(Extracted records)
—————
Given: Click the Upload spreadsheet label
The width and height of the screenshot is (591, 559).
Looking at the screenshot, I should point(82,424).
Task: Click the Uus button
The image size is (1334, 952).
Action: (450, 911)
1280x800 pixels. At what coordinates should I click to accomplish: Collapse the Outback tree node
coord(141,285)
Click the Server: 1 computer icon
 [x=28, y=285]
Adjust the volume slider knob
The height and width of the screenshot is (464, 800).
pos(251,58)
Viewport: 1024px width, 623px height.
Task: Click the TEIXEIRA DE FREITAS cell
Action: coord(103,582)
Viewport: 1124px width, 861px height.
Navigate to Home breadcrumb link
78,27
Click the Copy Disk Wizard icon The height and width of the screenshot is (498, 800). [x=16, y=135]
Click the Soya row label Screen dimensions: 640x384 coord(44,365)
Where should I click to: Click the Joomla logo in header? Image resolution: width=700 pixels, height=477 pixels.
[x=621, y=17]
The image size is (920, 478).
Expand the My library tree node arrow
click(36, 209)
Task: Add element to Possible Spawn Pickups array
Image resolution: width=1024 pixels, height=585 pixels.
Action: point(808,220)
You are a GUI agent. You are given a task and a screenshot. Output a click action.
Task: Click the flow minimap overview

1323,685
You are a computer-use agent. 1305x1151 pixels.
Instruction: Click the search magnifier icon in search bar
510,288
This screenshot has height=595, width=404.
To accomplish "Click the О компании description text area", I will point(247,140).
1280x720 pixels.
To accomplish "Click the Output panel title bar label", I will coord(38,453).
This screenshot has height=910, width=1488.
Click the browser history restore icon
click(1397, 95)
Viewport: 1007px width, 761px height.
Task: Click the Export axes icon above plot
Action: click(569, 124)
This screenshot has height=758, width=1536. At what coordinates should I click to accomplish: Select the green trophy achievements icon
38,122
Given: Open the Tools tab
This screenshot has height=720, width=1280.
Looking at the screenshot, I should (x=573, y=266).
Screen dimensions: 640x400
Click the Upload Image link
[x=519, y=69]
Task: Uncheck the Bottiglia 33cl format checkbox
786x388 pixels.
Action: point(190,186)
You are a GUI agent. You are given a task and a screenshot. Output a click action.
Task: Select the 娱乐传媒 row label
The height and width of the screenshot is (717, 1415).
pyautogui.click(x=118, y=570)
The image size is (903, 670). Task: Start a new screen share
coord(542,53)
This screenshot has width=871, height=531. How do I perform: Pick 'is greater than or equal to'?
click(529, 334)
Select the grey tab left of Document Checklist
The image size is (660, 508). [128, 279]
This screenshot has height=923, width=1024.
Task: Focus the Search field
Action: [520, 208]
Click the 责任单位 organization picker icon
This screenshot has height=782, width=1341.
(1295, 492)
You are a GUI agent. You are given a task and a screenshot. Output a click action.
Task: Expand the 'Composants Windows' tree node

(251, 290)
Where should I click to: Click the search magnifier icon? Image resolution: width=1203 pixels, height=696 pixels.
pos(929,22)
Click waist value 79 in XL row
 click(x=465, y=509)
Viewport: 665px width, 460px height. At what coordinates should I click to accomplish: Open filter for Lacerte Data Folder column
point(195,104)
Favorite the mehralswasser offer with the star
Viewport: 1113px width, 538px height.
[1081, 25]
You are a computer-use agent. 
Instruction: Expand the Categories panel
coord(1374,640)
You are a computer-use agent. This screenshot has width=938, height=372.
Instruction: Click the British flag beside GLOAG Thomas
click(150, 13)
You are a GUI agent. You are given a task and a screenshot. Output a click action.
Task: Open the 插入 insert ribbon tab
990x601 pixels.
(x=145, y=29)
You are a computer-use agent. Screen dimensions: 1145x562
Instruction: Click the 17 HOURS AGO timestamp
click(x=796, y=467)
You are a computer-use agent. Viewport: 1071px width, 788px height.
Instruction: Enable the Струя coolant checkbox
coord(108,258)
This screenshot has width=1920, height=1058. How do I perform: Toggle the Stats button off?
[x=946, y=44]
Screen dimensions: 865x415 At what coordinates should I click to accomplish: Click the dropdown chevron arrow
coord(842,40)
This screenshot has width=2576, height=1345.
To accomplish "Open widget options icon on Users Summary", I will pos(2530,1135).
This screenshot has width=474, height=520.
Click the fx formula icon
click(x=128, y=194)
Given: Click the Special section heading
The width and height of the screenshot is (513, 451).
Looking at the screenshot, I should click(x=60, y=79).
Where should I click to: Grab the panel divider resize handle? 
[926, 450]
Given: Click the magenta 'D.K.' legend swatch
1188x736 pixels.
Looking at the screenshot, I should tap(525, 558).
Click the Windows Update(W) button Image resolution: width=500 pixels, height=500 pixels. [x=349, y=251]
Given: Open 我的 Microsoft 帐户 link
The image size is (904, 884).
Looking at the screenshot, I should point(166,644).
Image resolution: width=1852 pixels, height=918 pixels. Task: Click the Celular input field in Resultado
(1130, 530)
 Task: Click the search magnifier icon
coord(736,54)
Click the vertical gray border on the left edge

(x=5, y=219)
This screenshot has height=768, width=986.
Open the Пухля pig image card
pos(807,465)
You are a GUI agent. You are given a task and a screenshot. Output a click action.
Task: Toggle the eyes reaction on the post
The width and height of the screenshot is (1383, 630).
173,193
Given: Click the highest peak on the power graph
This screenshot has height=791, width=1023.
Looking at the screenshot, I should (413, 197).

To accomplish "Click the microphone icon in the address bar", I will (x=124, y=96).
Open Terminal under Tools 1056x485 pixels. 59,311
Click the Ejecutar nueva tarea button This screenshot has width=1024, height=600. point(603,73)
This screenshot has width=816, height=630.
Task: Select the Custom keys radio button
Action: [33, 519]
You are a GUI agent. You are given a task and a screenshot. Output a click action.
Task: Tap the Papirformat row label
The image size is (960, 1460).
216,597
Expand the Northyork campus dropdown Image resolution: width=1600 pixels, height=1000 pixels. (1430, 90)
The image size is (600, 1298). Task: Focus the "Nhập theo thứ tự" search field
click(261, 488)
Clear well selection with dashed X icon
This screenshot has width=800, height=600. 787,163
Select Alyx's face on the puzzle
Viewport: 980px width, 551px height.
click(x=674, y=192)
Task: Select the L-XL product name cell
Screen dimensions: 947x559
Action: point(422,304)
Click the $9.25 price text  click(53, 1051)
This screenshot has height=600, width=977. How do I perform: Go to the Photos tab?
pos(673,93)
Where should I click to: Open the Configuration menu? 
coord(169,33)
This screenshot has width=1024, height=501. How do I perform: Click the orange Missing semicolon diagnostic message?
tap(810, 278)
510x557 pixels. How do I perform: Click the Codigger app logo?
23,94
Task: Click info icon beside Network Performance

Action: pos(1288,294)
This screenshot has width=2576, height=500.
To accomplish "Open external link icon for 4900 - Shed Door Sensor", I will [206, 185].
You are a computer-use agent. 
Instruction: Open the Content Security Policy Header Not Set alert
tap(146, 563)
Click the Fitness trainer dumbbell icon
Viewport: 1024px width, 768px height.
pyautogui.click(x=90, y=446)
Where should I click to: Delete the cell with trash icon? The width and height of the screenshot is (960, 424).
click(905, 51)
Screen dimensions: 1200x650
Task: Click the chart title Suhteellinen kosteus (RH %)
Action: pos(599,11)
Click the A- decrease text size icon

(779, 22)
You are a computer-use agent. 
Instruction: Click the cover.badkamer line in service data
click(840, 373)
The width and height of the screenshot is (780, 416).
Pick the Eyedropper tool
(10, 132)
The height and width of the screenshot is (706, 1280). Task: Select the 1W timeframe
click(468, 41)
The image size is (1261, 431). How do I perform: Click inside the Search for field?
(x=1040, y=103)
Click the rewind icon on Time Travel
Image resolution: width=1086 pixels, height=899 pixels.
—————
WHAT IS NEEDED:
Each line of the data above should appear again in your answer, exactly as given.

EXERCISE OUTPUT:
Given: Click the Upload spreadsheet label
The width and height of the screenshot is (591, 559).
Looking at the screenshot, I should point(82,424).
Task: Click the Uus button
The image size is (1334, 952).
Action: (450, 911)
1280x800 pixels. At what coordinates should I click to accomplish: Collapse the Outback tree node
coord(141,285)
Click the Server: 1 computer icon
 [x=28, y=285]
Adjust the volume slider knob
The height and width of the screenshot is (464, 800).
pos(251,58)
Viewport: 1024px width, 623px height.
Task: Click the TEIXEIRA DE FREITAS cell
Action: coord(103,582)
Viewport: 1124px width, 861px height.
Navigate to Home breadcrumb link
78,27
Click the Copy Disk Wizard icon The height and width of the screenshot is (498, 800). [x=16, y=135]
Click the Soya row label Screen dimensions: 640x384 coord(44,365)
Where should I click to: Click the Joomla logo in header? Image resolution: width=700 pixels, height=477 pixels.
[x=621, y=17]
The image size is (920, 478).
Expand the My library tree node arrow
click(36, 209)
Task: Add element to Possible Spawn Pickups array
Image resolution: width=1024 pixels, height=585 pixels.
Action: point(808,220)
You are a GUI agent. You are given a task and a screenshot. Output a click action.
Task: Click the flow minimap overview

1323,685
You are a computer-use agent. 1305x1151 pixels.
Instruction: Click the search magnifier icon in search bar
510,288
This screenshot has height=595, width=404.
To accomplish "Click the О компании description text area", I will point(247,140).
1280x720 pixels.
To accomplish "Click the Output panel title bar label", I will coord(38,453).
This screenshot has height=910, width=1488.
Click the browser history restore icon
click(1397, 95)
Viewport: 1007px width, 761px height.
Task: Click the Export axes icon above plot
Action: click(569, 124)
This screenshot has height=758, width=1536. At what coordinates should I click to accomplish: Select the green trophy achievements icon
38,122
Given: Open the Tools tab
This screenshot has height=720, width=1280.
Looking at the screenshot, I should (x=573, y=266).
Screen dimensions: 640x400
Click the Upload Image link
[x=519, y=69]
Task: Uncheck the Bottiglia 33cl format checkbox
786x388 pixels.
Action: point(190,186)
You are a GUI agent. You are given a task and a screenshot. Output a click action.
Task: Select the 娱乐传媒 row label
The height and width of the screenshot is (717, 1415).
pyautogui.click(x=118, y=570)
The image size is (903, 670). Task: Start a new screen share
coord(542,53)
This screenshot has width=871, height=531. How do I perform: Pick 'is greater than or equal to'?
click(529, 334)
Select the grey tab left of Document Checklist
The image size is (660, 508). [128, 279]
This screenshot has height=923, width=1024.
Task: Focus the Search field
Action: [520, 208]
Click the 责任单位 organization picker icon
This screenshot has height=782, width=1341.
(1295, 492)
You are a GUI agent. You are given a task and a screenshot. Output a click action.
Task: Expand the 'Composants Windows' tree node

(251, 290)
Where should I click to: Click the search magnifier icon? Image resolution: width=1203 pixels, height=696 pixels.
pos(929,22)
Click waist value 79 in XL row
 click(x=465, y=509)
Viewport: 665px width, 460px height. At what coordinates should I click to accomplish: Open filter for Lacerte Data Folder column
point(195,104)
Favorite the mehralswasser offer with the star
Viewport: 1113px width, 538px height.
[1081, 25]
You are a computer-use agent. 
Instruction: Expand the Categories panel
coord(1374,640)
You are a computer-use agent. This screenshot has width=938, height=372.
Instruction: Click the British flag beside GLOAG Thomas
click(150, 13)
You are a GUI agent. You are given a task and a screenshot. Output a click action.
Task: Open the 插入 insert ribbon tab
990x601 pixels.
(x=145, y=29)
You are a computer-use agent. Screen dimensions: 1145x562
Instruction: Click the 17 HOURS AGO timestamp
click(x=796, y=467)
You are a computer-use agent. Viewport: 1071px width, 788px height.
Instruction: Enable the Струя coolant checkbox
coord(108,258)
This screenshot has width=1920, height=1058. How do I perform: Toggle the Stats button off?
[x=946, y=44]
Screen dimensions: 865x415 At what coordinates should I click to accomplish: Click the dropdown chevron arrow
coord(842,40)
This screenshot has width=2576, height=1345.
To accomplish "Open widget options icon on Users Summary", I will pos(2530,1135).
This screenshot has width=474, height=520.
Click the fx formula icon
click(x=128, y=194)
Given: Click the Special section heading
The width and height of the screenshot is (513, 451).
Looking at the screenshot, I should click(x=60, y=79).
Where should I click to: Grab the panel divider resize handle? 
[926, 450]
Given: Click the magenta 'D.K.' legend swatch
1188x736 pixels.
Looking at the screenshot, I should tap(525, 558).
Click the Windows Update(W) button Image resolution: width=500 pixels, height=500 pixels. [x=349, y=251]
Given: Open 我的 Microsoft 帐户 link
The image size is (904, 884).
Looking at the screenshot, I should point(166,644).
Image resolution: width=1852 pixels, height=918 pixels. Task: Click the Celular input field in Resultado
(1130, 530)
 Task: Click the search magnifier icon
coord(736,54)
Click the vertical gray border on the left edge

(x=5, y=219)
This screenshot has height=768, width=986.
Open the Пухля pig image card
pos(807,465)
You are a GUI agent. You are given a task and a screenshot. Output a click action.
Task: Toggle the eyes reaction on the post
The width and height of the screenshot is (1383, 630).
173,193
Given: Click the highest peak on the power graph
This screenshot has height=791, width=1023.
Looking at the screenshot, I should (413, 197).

To accomplish "Click the microphone icon in the address bar", I will (x=124, y=96).
Open Terminal under Tools 1056x485 pixels. 59,311
Click the Ejecutar nueva tarea button This screenshot has width=1024, height=600. point(603,73)
This screenshot has width=816, height=630.
Task: Select the Custom keys radio button
Action: [33, 519]
You are a GUI agent. You are given a task and a screenshot. Output a click action.
Task: Tap the Papirformat row label
The image size is (960, 1460).
216,597
Expand the Northyork campus dropdown Image resolution: width=1600 pixels, height=1000 pixels. (1430, 90)
The image size is (600, 1298). Task: Focus the "Nhập theo thứ tự" search field
click(261, 488)
Clear well selection with dashed X icon
This screenshot has width=800, height=600. 787,163
Select Alyx's face on the puzzle
Viewport: 980px width, 551px height.
click(x=674, y=192)
Task: Select the L-XL product name cell
Screen dimensions: 947x559
Action: point(422,304)
Click the $9.25 price text  click(53, 1051)
This screenshot has height=600, width=977. How do I perform: Go to the Photos tab?
pos(673,93)
Where should I click to: Open the Configuration menu? 
coord(169,33)
This screenshot has width=1024, height=501. How do I perform: Click the orange Missing semicolon diagnostic message?
tap(810, 278)
510x557 pixels. How do I perform: Click the Codigger app logo?
23,94
Task: Click info icon beside Network Performance

Action: pos(1288,294)
This screenshot has width=2576, height=500.
To accomplish "Open external link icon for 4900 - Shed Door Sensor", I will [206, 185].
You are a computer-use agent. 
Instruction: Open the Content Security Policy Header Not Set alert
tap(146, 563)
Click the Fitness trainer dumbbell icon
Viewport: 1024px width, 768px height.
pyautogui.click(x=90, y=446)
Where should I click to: Delete the cell with trash icon? The width and height of the screenshot is (960, 424).
click(905, 51)
Screen dimensions: 1200x650
Task: Click the chart title Suhteellinen kosteus (RH %)
Action: pos(599,11)
Click the A- decrease text size icon

(779, 22)
You are a computer-use agent. 
Instruction: Click the cover.badkamer line in service data
click(840, 373)
The width and height of the screenshot is (780, 416).
Pick the Eyedropper tool
(10, 132)
The height and width of the screenshot is (706, 1280). Task: Select the 1W timeframe
click(468, 41)
The image size is (1261, 431). How do I perform: Click inside the Search for field?
(x=1040, y=103)
Click the rewind icon on Time Travel
Image resolution: width=1086 pixels, height=899 pixels.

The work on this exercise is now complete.